### Job
Render the material from its first line up to and including the line containing "point(14,169)" as a JSON list of strings, one string per line, with blank lines omitted.

Start of Records supplied

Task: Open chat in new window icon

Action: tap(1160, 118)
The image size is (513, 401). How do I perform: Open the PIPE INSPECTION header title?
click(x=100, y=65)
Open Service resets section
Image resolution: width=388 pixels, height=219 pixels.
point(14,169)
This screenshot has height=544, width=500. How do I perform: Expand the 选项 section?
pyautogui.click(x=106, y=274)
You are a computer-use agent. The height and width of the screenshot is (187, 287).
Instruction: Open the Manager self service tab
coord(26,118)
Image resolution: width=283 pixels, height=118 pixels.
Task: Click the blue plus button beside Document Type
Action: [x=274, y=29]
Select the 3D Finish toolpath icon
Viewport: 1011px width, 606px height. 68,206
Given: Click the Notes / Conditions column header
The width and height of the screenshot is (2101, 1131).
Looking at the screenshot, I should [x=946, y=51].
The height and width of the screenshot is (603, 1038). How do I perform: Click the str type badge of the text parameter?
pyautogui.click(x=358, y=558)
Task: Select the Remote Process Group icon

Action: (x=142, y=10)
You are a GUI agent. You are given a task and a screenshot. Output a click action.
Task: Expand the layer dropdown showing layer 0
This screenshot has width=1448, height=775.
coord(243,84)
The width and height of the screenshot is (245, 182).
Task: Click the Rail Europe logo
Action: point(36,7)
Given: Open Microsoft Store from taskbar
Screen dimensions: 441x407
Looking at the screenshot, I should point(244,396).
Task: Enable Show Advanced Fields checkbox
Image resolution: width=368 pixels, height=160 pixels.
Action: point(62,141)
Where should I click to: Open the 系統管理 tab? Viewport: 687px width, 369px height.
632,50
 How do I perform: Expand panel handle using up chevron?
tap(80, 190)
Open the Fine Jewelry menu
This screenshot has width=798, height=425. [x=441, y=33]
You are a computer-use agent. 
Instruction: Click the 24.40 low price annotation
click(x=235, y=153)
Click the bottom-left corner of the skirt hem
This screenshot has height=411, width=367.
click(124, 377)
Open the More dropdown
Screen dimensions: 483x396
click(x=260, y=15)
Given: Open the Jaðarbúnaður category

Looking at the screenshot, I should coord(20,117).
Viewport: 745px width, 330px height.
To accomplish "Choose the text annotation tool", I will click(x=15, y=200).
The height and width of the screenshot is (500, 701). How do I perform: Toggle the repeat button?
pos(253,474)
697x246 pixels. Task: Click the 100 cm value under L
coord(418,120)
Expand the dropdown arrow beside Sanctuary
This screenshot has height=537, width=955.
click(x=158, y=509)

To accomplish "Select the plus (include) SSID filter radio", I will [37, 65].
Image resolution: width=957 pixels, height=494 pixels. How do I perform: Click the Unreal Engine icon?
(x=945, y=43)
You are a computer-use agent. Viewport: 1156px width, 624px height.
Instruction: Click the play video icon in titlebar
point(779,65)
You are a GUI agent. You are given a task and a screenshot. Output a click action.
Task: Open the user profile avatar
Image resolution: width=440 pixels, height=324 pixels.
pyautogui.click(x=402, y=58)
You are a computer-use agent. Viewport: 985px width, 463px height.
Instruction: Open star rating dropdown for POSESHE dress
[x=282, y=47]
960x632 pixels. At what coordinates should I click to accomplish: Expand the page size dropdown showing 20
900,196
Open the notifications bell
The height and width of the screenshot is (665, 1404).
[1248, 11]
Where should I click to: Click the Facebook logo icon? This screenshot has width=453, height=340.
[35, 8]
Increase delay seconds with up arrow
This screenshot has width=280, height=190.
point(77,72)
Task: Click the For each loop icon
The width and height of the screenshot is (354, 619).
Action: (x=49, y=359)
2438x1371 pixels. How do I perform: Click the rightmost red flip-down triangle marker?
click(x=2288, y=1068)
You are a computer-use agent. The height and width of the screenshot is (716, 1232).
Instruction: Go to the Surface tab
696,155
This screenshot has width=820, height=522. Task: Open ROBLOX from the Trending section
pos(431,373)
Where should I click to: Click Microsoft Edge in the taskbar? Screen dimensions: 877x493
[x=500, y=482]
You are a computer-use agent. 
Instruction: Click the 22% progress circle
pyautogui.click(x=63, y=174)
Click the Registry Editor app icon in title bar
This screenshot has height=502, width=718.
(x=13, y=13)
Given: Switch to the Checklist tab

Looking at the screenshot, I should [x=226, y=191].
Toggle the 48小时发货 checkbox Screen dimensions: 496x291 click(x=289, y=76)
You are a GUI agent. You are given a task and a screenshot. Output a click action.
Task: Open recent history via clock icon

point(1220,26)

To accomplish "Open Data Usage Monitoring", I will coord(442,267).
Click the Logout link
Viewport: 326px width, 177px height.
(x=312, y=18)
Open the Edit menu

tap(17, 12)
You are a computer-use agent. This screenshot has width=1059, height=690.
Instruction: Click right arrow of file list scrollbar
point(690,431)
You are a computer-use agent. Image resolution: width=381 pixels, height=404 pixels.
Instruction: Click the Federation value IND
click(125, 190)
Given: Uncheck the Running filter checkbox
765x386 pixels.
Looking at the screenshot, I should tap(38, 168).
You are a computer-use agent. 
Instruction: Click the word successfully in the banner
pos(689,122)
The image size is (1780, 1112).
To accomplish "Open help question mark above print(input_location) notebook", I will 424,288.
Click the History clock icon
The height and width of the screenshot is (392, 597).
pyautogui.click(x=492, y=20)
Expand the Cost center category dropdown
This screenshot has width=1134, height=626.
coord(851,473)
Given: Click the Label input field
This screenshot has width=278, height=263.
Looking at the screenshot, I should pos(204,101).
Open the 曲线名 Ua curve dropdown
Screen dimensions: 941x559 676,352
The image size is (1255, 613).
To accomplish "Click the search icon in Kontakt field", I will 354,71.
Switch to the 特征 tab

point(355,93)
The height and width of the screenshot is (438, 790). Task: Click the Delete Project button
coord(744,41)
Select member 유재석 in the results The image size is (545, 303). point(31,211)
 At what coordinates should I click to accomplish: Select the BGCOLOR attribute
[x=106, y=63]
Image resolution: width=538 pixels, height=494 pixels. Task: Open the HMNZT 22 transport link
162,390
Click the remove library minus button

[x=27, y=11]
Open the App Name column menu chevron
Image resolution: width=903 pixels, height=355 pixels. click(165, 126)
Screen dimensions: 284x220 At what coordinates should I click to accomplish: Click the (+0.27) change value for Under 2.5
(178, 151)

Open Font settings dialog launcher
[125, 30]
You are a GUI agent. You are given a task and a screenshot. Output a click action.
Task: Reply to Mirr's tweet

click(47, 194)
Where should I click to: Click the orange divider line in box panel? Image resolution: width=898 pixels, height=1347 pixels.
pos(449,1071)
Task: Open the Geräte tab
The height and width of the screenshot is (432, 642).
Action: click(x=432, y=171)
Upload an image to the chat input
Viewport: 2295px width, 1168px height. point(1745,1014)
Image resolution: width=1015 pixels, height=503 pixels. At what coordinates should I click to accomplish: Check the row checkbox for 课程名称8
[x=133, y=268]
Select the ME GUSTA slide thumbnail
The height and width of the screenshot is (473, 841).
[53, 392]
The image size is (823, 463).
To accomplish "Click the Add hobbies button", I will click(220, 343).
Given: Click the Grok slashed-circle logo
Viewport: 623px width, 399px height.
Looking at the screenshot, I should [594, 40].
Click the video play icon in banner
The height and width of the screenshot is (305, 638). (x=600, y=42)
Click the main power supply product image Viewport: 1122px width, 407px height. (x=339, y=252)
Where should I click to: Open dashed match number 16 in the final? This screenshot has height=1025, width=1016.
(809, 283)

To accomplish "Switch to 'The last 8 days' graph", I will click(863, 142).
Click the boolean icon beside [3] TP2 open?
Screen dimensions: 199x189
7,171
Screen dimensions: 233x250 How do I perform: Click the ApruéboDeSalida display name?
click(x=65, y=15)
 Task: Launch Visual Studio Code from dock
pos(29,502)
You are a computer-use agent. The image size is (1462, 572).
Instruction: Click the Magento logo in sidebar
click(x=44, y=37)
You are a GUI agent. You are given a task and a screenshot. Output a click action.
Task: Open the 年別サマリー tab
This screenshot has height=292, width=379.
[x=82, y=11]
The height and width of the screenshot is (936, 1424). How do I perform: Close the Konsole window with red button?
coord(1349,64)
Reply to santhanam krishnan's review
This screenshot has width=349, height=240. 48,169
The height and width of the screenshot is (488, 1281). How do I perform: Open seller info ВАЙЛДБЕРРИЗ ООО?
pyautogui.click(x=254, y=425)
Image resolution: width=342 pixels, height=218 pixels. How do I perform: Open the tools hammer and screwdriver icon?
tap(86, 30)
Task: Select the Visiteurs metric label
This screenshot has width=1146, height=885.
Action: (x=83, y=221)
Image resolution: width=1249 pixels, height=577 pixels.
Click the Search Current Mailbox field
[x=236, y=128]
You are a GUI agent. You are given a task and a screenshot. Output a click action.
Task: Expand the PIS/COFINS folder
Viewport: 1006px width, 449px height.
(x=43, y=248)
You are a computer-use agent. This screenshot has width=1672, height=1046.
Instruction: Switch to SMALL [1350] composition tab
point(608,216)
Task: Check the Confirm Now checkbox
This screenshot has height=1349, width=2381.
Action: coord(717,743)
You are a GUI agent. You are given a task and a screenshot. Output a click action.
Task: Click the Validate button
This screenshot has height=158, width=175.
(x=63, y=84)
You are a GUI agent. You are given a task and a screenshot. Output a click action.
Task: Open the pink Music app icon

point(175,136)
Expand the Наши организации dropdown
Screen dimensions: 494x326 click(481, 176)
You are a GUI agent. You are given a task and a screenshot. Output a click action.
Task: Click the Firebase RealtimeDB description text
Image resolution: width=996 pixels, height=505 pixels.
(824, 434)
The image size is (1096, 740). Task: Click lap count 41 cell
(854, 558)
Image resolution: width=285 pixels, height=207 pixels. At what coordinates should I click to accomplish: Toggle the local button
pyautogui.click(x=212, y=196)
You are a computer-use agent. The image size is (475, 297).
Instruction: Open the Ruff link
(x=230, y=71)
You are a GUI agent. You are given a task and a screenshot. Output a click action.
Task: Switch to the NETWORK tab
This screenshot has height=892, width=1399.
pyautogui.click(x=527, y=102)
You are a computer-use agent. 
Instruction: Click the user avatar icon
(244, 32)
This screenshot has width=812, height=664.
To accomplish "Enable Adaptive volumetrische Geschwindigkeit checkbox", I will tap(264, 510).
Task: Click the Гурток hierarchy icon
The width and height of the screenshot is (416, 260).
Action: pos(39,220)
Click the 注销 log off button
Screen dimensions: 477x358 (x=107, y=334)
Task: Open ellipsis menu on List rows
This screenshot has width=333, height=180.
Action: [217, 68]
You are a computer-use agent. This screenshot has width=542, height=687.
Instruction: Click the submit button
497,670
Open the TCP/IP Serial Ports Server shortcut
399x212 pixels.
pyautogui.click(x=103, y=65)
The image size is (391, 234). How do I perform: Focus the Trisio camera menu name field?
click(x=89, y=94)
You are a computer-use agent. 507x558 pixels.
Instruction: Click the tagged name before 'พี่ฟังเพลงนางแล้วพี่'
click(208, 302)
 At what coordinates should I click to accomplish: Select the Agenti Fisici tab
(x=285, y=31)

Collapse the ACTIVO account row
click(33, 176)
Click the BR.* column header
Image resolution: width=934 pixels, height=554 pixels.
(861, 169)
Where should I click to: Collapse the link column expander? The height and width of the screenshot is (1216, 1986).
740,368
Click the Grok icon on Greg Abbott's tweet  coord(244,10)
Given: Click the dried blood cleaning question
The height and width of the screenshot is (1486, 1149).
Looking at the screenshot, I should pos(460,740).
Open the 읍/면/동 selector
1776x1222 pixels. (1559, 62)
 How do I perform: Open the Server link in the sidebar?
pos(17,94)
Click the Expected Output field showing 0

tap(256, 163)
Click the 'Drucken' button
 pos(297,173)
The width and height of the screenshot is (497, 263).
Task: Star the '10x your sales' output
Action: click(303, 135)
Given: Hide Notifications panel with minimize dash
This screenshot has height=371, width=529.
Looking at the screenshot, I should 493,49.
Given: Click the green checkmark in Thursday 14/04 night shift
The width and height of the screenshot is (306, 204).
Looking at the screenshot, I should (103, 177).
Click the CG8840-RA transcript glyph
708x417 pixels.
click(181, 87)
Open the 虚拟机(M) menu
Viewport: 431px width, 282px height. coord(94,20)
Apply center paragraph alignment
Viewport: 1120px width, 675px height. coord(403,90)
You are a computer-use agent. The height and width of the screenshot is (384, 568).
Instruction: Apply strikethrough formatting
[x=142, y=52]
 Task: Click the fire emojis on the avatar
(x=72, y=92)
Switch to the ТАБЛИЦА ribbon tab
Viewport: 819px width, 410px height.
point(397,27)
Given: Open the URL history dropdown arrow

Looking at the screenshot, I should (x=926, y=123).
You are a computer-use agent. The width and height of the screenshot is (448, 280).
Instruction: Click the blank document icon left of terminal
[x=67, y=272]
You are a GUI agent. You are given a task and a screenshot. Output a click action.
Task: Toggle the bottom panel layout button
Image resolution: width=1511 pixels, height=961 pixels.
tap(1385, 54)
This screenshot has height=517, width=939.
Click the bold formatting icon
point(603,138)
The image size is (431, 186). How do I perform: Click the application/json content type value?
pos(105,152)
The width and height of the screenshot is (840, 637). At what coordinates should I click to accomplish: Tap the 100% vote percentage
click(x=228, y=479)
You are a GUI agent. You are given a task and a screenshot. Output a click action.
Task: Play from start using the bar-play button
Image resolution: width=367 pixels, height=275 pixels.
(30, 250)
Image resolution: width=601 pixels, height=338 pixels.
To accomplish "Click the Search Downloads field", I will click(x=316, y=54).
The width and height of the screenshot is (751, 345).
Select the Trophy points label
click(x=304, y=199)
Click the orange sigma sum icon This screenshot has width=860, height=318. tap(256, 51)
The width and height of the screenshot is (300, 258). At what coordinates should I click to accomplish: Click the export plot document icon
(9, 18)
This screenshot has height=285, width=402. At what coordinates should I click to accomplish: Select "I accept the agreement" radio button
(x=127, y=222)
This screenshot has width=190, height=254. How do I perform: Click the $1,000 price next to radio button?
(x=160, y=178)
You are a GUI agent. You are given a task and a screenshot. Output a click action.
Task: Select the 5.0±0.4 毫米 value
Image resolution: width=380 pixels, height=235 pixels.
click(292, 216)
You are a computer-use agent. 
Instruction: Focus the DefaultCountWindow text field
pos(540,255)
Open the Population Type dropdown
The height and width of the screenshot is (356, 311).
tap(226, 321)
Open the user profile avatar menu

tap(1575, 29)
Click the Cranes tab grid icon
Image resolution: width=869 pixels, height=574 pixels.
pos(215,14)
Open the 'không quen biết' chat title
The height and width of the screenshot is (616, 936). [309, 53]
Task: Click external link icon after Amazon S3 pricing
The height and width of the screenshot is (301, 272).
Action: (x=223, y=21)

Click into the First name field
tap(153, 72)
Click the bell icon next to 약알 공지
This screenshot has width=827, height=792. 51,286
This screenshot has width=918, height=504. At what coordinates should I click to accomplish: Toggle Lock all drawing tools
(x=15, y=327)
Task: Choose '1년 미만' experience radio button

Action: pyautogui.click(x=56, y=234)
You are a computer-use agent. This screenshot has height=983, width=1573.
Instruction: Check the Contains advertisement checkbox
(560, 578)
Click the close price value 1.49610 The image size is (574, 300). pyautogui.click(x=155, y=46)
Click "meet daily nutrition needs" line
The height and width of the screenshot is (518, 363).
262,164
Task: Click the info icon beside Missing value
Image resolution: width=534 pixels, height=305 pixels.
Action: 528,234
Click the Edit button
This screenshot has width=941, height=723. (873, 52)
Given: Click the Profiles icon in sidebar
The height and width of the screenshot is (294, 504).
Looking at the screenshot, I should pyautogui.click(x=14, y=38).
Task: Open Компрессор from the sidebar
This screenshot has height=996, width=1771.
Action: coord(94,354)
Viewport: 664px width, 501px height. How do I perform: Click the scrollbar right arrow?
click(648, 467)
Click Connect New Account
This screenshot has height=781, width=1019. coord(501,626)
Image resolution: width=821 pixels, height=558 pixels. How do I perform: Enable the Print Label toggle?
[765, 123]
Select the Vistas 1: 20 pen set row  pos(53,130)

End of Records supplied

### Complete answer
[
  "Task: Open chat in new window icon",
  "Action: tap(1160, 118)",
  "The image size is (513, 401). How do I perform: Open the PIPE INSPECTION header title?",
  "click(x=100, y=65)",
  "Open Service resets section",
  "Image resolution: width=388 pixels, height=219 pixels.",
  "point(14,169)"
]